One positive: Time is on millennials’ side
This is an effective tool for people of all ages, but it’s particularly essential for millennials, because of their spending habits and the length of time they have to accumulate savings. That same Charles Schwab survey showing that millennials live paycheck to paycheck also found that they spend an average of $478 a month on non-essential items, like dining out, entertainment and vacations. Boomers only spent $359 on those items.
There’s clearly room for some millennial belt-tightening. Budgeting enables them to pinpoint where to do that and divert cash toward the essential goals of building up a three- to six-month emergency reserve and contributing to investment accounts like 401(k)s and Roth IRAs.

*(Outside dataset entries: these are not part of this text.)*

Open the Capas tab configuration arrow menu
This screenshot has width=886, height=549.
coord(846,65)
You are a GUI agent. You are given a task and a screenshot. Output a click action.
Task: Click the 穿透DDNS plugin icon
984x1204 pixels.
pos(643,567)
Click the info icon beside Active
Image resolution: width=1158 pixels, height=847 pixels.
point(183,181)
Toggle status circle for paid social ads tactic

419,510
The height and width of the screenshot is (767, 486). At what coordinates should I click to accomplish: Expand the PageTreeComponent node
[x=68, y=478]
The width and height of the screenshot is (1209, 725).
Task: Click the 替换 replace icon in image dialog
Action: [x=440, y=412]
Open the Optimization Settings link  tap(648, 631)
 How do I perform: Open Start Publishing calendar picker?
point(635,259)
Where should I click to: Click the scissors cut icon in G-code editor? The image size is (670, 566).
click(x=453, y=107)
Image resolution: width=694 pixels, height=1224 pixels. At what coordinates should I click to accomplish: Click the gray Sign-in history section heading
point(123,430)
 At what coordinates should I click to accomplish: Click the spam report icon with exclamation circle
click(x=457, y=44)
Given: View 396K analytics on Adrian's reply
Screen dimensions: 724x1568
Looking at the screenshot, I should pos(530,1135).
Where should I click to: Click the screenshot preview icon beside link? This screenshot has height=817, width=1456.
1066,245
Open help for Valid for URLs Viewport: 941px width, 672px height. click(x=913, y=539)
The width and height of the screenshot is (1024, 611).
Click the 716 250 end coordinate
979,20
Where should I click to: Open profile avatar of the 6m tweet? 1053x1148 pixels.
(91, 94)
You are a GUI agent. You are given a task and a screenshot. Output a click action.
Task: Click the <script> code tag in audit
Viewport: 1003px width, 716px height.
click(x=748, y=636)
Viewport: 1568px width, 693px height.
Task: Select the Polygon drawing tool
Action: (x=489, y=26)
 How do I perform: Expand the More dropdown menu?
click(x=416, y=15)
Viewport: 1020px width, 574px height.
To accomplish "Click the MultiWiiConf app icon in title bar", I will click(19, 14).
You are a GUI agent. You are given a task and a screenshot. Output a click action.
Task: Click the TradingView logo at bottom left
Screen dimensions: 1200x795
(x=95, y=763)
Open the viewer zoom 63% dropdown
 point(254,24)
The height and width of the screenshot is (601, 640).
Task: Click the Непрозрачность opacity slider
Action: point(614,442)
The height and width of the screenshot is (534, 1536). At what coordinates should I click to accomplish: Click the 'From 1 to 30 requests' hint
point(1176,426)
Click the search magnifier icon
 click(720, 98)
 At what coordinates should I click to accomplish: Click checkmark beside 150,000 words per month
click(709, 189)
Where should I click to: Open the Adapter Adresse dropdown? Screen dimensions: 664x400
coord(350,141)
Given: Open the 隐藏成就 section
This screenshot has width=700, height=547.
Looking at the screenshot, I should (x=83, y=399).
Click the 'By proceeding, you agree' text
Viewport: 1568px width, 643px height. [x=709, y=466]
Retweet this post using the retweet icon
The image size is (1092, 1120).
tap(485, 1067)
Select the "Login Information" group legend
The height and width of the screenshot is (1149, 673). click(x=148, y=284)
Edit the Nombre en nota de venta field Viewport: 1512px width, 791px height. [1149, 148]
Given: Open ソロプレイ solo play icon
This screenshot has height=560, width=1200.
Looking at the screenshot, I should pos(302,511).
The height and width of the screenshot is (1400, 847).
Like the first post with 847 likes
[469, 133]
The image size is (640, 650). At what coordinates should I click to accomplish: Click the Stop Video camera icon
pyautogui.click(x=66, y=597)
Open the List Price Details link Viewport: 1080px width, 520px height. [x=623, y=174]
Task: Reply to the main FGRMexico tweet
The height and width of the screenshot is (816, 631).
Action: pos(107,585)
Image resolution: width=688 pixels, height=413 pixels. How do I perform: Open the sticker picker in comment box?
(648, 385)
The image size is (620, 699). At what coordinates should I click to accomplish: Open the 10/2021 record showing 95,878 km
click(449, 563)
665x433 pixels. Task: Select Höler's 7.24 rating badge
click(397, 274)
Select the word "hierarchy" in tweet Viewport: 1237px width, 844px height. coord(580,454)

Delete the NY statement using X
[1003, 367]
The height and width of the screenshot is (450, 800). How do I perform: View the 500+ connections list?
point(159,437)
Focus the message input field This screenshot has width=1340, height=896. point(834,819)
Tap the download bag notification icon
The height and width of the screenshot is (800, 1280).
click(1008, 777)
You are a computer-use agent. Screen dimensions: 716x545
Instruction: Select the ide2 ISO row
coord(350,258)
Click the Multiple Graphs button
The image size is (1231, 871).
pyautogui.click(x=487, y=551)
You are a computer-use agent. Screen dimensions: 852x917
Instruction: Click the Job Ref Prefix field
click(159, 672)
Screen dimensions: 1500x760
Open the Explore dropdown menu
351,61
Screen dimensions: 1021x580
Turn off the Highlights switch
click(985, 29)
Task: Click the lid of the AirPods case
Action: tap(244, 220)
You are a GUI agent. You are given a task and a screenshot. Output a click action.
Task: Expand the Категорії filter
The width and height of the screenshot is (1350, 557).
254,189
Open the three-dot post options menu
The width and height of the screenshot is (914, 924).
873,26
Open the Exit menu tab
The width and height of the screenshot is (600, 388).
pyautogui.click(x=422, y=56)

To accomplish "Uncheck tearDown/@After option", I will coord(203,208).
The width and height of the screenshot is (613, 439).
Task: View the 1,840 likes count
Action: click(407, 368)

Those investments create wealth over decades through the power of compounding, and the younger you start saving, the better. Starting a regular investment habit early in life is particularly crucial because, in addition to their other disadvantages, younger people are facing the prospect of lower market returns. The stock market returned an average of 10.2% a year from 1926 to 2019. That’s projected to fall to 7.3% over the next decade.
Better relationships and less stress through budgeting
For couples, budgeting can also provide powerful therapeutic benefits. The process of sitting down together to make a budget may result in uncomfortable but ultimately healthy conversations about each partner’s spending priorities and life goals. This should be an ongoing conversation to review and revisit plans as life circumstances change.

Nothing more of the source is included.